I've done the search and I see plenty of posts regarding bubbles and pinholes in the mud during taping but I couldn't find anything specific to pinholes in the texture.

Here's what I'm looking at:


----------



## moore

Ever tried painting with a brush or roller nap that was damp? It will leave those bubbles. or maybe the texture was not completly cure before paint?
I don't do that type of texture,,But It looks like the craters are in the texture itself. If it's just where the joints are ,,Thats easy..The skim coat was still wet when they textured..But you say it's through out the home. 

There's alot of spray pros here.:yes: You'll get your answer I'm sure of that.


----------



## Tucker

Does not look like paint filled in the pockets..so could be the paint. I would think the paint would have soften the edges.


----------



## Philma Crevices

I've done this! 

Happened with my thin mix for fine orangepeel with a hopper.... sprayed it on too heavy on an area of the wall, **** happens :whistling2: Looks like what your guy did as well be it hopper or rig. That is very heavy spray. You can tell his mix was thin by how flat it lays, also piled on (probably to cover a multitude of sins)

Are most walls like this? Answer that it is "natural" is bs. Depending on how much of the home is in this condition, you could dab mud with your finger on the holes and wipe off to leave it with the texture look without respraying, or wipe on wet sponge off.


----------



## Rubicon_Dave

The holes were there before paint was applied. I would not expect holes in the texture in the first place and I would not expect the paint to fill them. I'm not a drywaller by trade but I've done a fair amount of drywall in my own home and others over the years and I've never had an issue with pin holes or craters. maybe I just haven't done enough for it to crop up yet, who knows.

I talked to the local drywall materials rep that services this particular drywall company and he indicated the pin holes were not normal. He's aware of them appearing when you apply texture over a previously painted surface but not over fresh drywall on new production.

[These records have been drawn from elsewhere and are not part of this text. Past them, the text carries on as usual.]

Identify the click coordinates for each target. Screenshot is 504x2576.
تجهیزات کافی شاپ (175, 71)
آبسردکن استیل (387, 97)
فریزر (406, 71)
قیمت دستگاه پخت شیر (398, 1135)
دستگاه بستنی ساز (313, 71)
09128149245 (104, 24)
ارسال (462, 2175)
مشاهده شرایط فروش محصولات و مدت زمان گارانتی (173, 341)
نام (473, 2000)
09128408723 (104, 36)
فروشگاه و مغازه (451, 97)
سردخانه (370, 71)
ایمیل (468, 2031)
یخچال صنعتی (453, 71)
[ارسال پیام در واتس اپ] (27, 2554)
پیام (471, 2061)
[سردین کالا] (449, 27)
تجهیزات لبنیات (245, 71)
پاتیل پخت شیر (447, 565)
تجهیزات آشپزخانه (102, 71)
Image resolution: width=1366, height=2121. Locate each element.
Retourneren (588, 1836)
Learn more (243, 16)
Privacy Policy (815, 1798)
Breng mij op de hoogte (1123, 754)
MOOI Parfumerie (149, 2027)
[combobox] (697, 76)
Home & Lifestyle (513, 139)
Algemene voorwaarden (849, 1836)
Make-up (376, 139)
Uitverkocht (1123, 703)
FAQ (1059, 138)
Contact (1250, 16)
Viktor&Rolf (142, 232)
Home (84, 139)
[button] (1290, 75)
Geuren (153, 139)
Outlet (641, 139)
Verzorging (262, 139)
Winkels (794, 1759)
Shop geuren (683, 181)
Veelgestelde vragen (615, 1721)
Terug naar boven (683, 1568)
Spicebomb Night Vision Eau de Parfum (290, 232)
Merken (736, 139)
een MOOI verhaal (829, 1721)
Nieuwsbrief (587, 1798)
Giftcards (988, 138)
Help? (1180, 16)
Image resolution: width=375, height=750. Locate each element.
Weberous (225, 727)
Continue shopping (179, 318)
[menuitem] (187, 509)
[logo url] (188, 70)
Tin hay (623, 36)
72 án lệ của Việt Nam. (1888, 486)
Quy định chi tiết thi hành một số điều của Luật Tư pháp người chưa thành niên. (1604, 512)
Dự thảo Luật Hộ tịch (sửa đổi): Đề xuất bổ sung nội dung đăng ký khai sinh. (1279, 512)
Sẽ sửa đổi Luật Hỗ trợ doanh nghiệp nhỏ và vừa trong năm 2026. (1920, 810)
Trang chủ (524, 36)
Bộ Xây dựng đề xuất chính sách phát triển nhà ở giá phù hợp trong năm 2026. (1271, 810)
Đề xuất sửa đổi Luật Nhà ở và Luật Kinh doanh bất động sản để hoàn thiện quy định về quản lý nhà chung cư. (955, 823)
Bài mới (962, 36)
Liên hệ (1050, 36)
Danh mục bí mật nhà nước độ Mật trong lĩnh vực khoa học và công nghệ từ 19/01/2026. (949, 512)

He explained that a painted surface acts as a water barrier and the moisture in the mud can only migrate to the surface, (and you get bubbles...) whereas with fresh drywall the facing paper will absorb some of the moisture in the mud and avoid creating bubbles.


----------



## Rubicon_Dave

Philma Crevices said:


> I've done this!
> 
> Are most walls like this? Answer that it is "natural" is bs. Depending on how much of the home is in this condition, you could dab mud with your finger on the holes and wipe off to leave it with the texture look without respraying, or wipe on wet sponge off.


Yes, numerous walls in the home have areas on them like in the photos, enough for the homeowner to complain about it. Our quality standards are; "defects visible to the untrained eye from a distance of 6 feet under normal lighting conditions". This was taken out of the "California Building Performance Guidelines" book. These pinholes are numerous enough and large enough that they are visible to the homeowner.

Currently the fix appears to be what you mentioned but with a twist... the supplier suggested _spackling_ the holes and then sponging. The spackle won't shrink like mud will, and the sponge over the top after filling the holes will maintain the profile of the texture. If that's the case, the poor guy that get's called out for the repair will be in the house for a while...


----------



## Philma Crevices

Rubicon_Dave said:


> If that's the case, the poor guy that get's called out for the repair will be in the house for a while...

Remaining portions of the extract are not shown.